§ Reading passage:
────

The Covid-19 pandemic may have reduced opportunities for in-person social connection, but it also fostered new platforms for engagement online, particularly for young students.
One such platform, Zoom Memes for Self Quaranteens, has over 892,000 members as of June 2021. The Facebook group was launched in March 2020 for “socially isolated college youth stuck doing online courses in closed universities,” according to its official description.
The group’s posts, all sourced from its member “Quaranteens,” cover topics about pandemic life including the sorrow of an academic year cut short, anxiety about applying to jobs, and the many challenges of online learning.
One example of the group’s popular posts is a video dubbed “my brain during online class,” posted by user Bevan Huang. The video features a composite of a man singing while playing a drum, Donald Trump dancing, and a white cat simply vibing over the footage of the fitness instructor who unwittingly captured the Myanmar coup in February. The bizarre yet catchy clip received 14,000 likes and 3,400 comments, striking a chord among students.
“Even when things get serious, and especially when things get serious, I think that’s when [memes] make it easier to communicate,” said Mira Partha, a first-year electrical engineering PhD student at Stanford and member of Zoom Memes for Self Quaranteens.
“Mental health is such a taboo subject still, and this pandemic has caused so much more anxiety, so much more depression…memes have been a good way for people to express all of those feelings without feeling like they have to be too vulnerable,” she added.
Yet within months of the group’s inception, what began as a way to commiserate about the struggles of the pandemic became a powerful tool for galvanizing political action among its young student base.
The death of George Floyd on May 25, 2020, sparked protests against police brutality across the United States, fueling the Black Lives Matter (BLM) movement. On June 3, 2020, the admins of Zoom Memes posted on the group in support of BLM and issued a call to action for the group’s members.
“As a group of nearly 700,000 individuals with the capacity to bring about significant levels of change and provide much support to organizers and protesters who need it, the role we play is clear,” the Admin wrote. “We ask that you, as members of our community, sign petitions, donate to bail funds and mutual aid funds, support local Black-owned businesses, call your representatives, and do more to the best of your abilities.”
The members of the group began to share memes, along with petitions, fundraisers, photos of protests and advice. Many memes emerged to express frustration with police and to encourage readers to fight for justice. Comment sections became forums for debate, so long as responses adhered to the group’s rule of “no hate speech or bullying,” with users pointing out helpful resources or articles for others to reference.
“I think memes do play a role in helping spread information about [political causes] because even if the attention is negative, raising social awareness about the causes can help it reach more people and potentially gain more support,” Adrian Chen, a student at UC San Diego, said. “I would say memes are like a bridge for people to learn or scratch the tip of the iceberg for social justice causes.”
Other causes that have been featured on Zoom Memes For Self Quaranteens include civic engagement for the 2020 presidential election, and in 2021, the Stop Asian Hate movement.

────

§ Prompt: In the article about Zoom Memes for Self Quaranteens, when was the Facebook group launched? The listing that follows comes from a different source than the article above.

────

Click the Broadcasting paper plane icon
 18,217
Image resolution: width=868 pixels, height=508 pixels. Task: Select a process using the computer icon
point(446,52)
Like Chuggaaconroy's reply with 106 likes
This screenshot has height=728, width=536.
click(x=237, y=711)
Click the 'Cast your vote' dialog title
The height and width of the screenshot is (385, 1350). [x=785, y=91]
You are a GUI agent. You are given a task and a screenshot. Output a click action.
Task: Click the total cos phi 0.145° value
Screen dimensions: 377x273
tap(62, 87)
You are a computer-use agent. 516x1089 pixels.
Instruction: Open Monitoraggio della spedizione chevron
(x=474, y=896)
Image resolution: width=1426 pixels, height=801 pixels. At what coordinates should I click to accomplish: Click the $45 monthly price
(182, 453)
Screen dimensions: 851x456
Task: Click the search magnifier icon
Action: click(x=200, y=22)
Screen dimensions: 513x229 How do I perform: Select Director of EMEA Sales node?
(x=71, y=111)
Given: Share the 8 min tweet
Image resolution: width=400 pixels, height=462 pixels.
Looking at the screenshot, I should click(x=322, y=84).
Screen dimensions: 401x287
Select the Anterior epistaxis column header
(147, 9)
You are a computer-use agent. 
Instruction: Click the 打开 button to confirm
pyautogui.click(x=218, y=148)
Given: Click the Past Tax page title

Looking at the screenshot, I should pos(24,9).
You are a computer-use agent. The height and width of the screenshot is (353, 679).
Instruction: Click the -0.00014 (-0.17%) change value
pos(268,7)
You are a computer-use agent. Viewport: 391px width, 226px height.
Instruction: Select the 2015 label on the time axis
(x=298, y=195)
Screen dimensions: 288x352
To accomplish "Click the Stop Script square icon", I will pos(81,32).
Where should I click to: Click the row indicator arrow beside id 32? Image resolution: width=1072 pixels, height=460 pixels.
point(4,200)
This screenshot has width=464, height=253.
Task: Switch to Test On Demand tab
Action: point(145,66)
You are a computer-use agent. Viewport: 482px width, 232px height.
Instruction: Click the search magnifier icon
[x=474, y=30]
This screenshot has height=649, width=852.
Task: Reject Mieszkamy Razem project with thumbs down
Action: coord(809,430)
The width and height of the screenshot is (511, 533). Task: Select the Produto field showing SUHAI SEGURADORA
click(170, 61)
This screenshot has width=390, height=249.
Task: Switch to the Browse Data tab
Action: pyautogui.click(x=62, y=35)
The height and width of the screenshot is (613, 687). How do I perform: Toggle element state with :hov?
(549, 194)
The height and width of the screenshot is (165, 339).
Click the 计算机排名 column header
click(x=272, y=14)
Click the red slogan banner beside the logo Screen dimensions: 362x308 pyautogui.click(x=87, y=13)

────

§ Your response: March 2020.